* BEGIN GIVEN TEXT *

# Backing iTunes to iCloud or Google Drive



## livefortoday6491 (Apr 25, 2009)

How do I back up entire iTunes library to iCloud or Google Drive. I am using a Mac Mini running Mavericks. Can anyone help please?


----------



## Headrush (Feb 9, 2005)

How big is your iTunes library?

Home -> Music -> iTunes, right click and get info.
If you library is big, iCloud and Google drive might not be best option, and you might want to bit the bullet and buy iTunes Music Match which includes online backup.


----------



## livefortoday6491 (Apr 25, 2009)

My iTunes folder is 6.25 Gb. I have just bought a 7 gen 16 Gb one so it could get quite large.


----------



## TonyB25 (Jan 1, 1970)

The free iCloud account includes 5GB. If you need more than that, here's the pricing structure.

https://support.apple.com/kb/HT5879

Google Drive gives you 15GB for all Google services including Gmail. If you want to use that, you'd have to install something on your computer to map a drive. I think that's a available. I haven't used it. And then you'd need to use another program to sync the iTunes directory with the Google Drive directory. That's a more complex solution.

* END GIVEN TEXT *
* BEGIN RECORDS SUPPLIED *

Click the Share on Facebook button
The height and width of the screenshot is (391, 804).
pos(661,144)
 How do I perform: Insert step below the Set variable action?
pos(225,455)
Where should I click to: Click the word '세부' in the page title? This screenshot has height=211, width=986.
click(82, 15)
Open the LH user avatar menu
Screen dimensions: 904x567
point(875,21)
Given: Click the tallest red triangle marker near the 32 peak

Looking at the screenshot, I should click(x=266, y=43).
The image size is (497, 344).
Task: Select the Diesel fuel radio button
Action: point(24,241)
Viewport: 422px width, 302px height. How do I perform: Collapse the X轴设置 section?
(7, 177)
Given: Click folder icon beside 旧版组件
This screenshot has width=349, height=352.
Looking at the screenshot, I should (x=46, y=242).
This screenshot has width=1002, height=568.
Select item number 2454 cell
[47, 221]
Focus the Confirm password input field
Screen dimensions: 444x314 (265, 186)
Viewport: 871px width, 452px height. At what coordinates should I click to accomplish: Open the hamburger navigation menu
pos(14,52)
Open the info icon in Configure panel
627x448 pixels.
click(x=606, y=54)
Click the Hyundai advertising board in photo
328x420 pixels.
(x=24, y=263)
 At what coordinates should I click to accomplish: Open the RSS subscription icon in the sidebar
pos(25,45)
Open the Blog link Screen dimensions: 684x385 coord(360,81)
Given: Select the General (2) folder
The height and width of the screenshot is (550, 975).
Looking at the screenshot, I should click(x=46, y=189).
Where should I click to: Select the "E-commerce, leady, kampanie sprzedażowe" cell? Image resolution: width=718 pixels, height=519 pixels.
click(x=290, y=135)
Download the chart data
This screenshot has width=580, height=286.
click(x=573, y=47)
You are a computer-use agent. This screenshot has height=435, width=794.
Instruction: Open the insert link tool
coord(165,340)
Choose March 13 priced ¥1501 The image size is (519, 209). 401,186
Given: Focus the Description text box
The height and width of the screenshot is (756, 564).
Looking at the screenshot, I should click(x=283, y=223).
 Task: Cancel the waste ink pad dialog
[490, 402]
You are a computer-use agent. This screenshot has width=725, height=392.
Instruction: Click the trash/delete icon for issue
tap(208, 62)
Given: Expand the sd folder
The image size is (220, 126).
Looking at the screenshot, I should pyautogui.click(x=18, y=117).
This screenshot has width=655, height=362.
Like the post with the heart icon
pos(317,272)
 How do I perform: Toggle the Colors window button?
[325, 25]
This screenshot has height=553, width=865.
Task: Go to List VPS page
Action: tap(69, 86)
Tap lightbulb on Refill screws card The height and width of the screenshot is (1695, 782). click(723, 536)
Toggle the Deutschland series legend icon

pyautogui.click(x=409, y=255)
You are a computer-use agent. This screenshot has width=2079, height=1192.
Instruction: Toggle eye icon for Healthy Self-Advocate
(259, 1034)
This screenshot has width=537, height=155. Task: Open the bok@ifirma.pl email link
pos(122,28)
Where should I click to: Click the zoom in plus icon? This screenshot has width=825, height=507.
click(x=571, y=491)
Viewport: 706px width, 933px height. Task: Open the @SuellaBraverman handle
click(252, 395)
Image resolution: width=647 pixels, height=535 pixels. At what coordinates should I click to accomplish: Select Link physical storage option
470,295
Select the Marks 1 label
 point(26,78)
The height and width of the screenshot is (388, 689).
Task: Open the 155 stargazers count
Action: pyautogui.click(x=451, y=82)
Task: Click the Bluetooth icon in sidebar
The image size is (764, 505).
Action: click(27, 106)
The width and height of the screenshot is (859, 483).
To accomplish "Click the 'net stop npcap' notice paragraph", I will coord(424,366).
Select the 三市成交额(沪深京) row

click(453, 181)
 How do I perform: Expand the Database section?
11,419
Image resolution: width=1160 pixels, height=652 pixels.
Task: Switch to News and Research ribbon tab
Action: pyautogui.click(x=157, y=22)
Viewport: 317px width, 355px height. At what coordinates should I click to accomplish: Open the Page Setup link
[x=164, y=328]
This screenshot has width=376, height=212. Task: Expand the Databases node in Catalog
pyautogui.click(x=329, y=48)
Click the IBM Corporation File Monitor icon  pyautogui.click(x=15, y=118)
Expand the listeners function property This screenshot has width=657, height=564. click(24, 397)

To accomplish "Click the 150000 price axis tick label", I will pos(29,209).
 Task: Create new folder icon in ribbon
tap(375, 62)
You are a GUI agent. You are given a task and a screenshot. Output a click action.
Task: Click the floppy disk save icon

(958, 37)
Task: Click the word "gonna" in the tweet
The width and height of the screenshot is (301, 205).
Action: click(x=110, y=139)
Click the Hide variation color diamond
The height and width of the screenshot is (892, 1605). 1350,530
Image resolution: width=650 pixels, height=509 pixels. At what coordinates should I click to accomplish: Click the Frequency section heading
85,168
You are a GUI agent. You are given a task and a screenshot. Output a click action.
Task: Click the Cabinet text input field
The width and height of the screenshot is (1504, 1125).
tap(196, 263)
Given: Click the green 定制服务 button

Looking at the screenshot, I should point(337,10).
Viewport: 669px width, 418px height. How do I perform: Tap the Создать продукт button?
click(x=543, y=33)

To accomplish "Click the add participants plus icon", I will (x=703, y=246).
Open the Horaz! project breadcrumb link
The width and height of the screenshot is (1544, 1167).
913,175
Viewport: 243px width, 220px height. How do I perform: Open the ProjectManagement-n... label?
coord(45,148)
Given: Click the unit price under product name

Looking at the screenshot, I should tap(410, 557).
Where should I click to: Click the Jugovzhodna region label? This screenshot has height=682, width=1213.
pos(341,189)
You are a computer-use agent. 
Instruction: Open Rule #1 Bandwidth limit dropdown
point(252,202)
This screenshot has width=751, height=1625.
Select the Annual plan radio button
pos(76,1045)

* END RECORDS SUPPLIED *

- _WHAT THIS EXERCISE ASKS_
1/ Lay out everything in the listing from its first line down to the line containing "Action: point(24,241)" as a JSON list of strings, one string per line and blank lines omitted.
2/ Carry on the forum thread about backing up an iTunes library from where it stops.

- _RESULTS_
1/
[
  "Click the Share on Facebook button",
  "The height and width of the screenshot is (391, 804).",
  "pos(661,144)",
  " How do I perform: Insert step below the Set variable action?",
  "pos(225,455)",
  "Where should I click to: Click the word '세부' in the page title? This screenshot has height=211, width=986.",
  "click(82, 15)",
  "Open the LH user avatar menu",
  "Screen dimensions: 904x567",
  "point(875,21)",
  "Given: Click the tallest red triangle marker near the 32 peak",
  "Looking at the screenshot, I should click(x=266, y=43).",
  "The image size is (497, 344).",
  "Task: Select the Diesel fuel radio button",
  "Action: point(24,241)"
]

2/
----------



## Headrush (Feb 9, 2005)

One other question, why do you want it backed up to the cloud:

1) Just to have a back up
2) Have the option of streaming your music
3) Access to your music online (Not using the iPhone)

As TonyB25 has said, it can can be done, but your ultimate purpose might determine which is the best option and least amount of work.


----------



## livefortoday6491 (Apr 25, 2009)

I just want to back up the iTunes Library to avoid having to reload all my CDs and re-download all my purchases from iTunes. I have copied the iTunes folder to the Google Drive (not sure if I have done it correctly), but not sure if it auto backs up as my personal stuff does.


----------



## TonyB25 (Jan 1, 1970)

That's work. Do you also have a local backup?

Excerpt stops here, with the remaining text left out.